For the entries below, the result should be an exact transcription of the lines from the one with "Task: Expand the Devices sidebar section" up to and including the one with "Task: Select the Standard", and only those.

━━ Excerpted data

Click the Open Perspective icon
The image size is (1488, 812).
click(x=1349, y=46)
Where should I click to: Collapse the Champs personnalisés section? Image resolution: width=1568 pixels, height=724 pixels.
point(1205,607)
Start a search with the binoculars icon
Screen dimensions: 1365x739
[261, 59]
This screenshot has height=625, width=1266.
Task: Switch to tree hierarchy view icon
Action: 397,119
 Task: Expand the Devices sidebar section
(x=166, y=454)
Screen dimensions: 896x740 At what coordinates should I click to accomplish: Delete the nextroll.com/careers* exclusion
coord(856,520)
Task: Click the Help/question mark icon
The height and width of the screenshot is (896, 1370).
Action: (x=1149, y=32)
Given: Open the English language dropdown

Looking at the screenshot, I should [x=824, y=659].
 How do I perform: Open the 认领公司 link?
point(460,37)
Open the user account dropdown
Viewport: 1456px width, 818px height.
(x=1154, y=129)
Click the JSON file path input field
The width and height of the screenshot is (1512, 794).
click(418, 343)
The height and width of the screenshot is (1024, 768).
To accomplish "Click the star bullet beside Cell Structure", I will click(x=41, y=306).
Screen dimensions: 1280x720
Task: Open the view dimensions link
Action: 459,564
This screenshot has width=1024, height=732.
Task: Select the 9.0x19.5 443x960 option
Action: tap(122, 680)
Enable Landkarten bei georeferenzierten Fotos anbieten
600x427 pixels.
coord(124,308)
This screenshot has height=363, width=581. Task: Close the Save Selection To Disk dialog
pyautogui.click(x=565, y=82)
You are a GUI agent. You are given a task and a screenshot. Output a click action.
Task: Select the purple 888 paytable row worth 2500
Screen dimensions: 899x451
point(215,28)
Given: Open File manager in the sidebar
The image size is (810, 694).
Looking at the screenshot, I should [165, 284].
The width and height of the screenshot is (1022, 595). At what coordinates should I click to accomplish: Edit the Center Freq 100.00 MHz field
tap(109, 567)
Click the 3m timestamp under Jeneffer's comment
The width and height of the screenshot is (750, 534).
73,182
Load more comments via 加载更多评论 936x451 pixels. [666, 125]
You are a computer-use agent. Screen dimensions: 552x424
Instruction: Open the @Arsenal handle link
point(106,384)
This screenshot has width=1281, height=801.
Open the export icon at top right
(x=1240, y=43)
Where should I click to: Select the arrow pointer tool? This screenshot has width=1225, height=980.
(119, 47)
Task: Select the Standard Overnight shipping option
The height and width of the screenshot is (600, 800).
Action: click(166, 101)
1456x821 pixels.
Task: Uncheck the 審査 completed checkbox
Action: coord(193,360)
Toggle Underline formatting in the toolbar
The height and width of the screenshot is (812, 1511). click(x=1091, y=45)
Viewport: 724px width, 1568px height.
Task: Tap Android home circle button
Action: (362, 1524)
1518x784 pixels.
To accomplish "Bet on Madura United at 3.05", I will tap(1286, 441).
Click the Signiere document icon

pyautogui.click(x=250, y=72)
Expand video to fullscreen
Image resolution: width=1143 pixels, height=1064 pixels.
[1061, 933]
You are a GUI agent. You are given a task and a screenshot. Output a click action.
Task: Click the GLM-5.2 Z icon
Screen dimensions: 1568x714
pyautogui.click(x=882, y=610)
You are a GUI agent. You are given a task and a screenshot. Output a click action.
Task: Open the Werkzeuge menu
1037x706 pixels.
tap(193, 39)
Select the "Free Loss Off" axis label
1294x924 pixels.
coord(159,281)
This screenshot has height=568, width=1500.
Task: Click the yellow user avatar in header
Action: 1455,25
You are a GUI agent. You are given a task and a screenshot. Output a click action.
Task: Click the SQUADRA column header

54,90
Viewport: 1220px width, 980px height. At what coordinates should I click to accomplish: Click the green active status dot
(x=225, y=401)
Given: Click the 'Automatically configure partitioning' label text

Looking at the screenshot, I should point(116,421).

━━━━

→ **Output**:
 Task: Expand the Devices sidebar section
(x=166, y=454)
Screen dimensions: 896x740 At what coordinates should I click to accomplish: Delete the nextroll.com/careers* exclusion
coord(856,520)
Task: Click the Help/question mark icon
The height and width of the screenshot is (896, 1370).
Action: (x=1149, y=32)
Given: Open the English language dropdown

Looking at the screenshot, I should [x=824, y=659].
 How do I perform: Open the 认领公司 link?
point(460,37)
Open the user account dropdown
Viewport: 1456px width, 818px height.
(x=1154, y=129)
Click the JSON file path input field
The width and height of the screenshot is (1512, 794).
click(418, 343)
The height and width of the screenshot is (1024, 768).
To accomplish "Click the star bullet beside Cell Structure", I will click(x=41, y=306).
Screen dimensions: 1280x720
Task: Open the view dimensions link
Action: 459,564
This screenshot has width=1024, height=732.
Task: Select the 9.0x19.5 443x960 option
Action: tap(122, 680)
Enable Landkarten bei georeferenzierten Fotos anbieten
600x427 pixels.
coord(124,308)
This screenshot has height=363, width=581. Task: Close the Save Selection To Disk dialog
pyautogui.click(x=565, y=82)
You are a GUI agent. You are given a task and a screenshot. Output a click action.
Task: Select the purple 888 paytable row worth 2500
Screen dimensions: 899x451
point(215,28)
Given: Open File manager in the sidebar
The image size is (810, 694).
Looking at the screenshot, I should [165, 284].
The width and height of the screenshot is (1022, 595). At what coordinates should I click to accomplish: Edit the Center Freq 100.00 MHz field
tap(109, 567)
Click the 3m timestamp under Jeneffer's comment
The width and height of the screenshot is (750, 534).
73,182
Load more comments via 加载更多评论 936x451 pixels. [666, 125]
You are a computer-use agent. Screen dimensions: 552x424
Instruction: Open the @Arsenal handle link
point(106,384)
This screenshot has width=1281, height=801.
Open the export icon at top right
(x=1240, y=43)
Where should I click to: Select the arrow pointer tool? This screenshot has width=1225, height=980.
(119, 47)
Task: Select the Standard Overnight shipping option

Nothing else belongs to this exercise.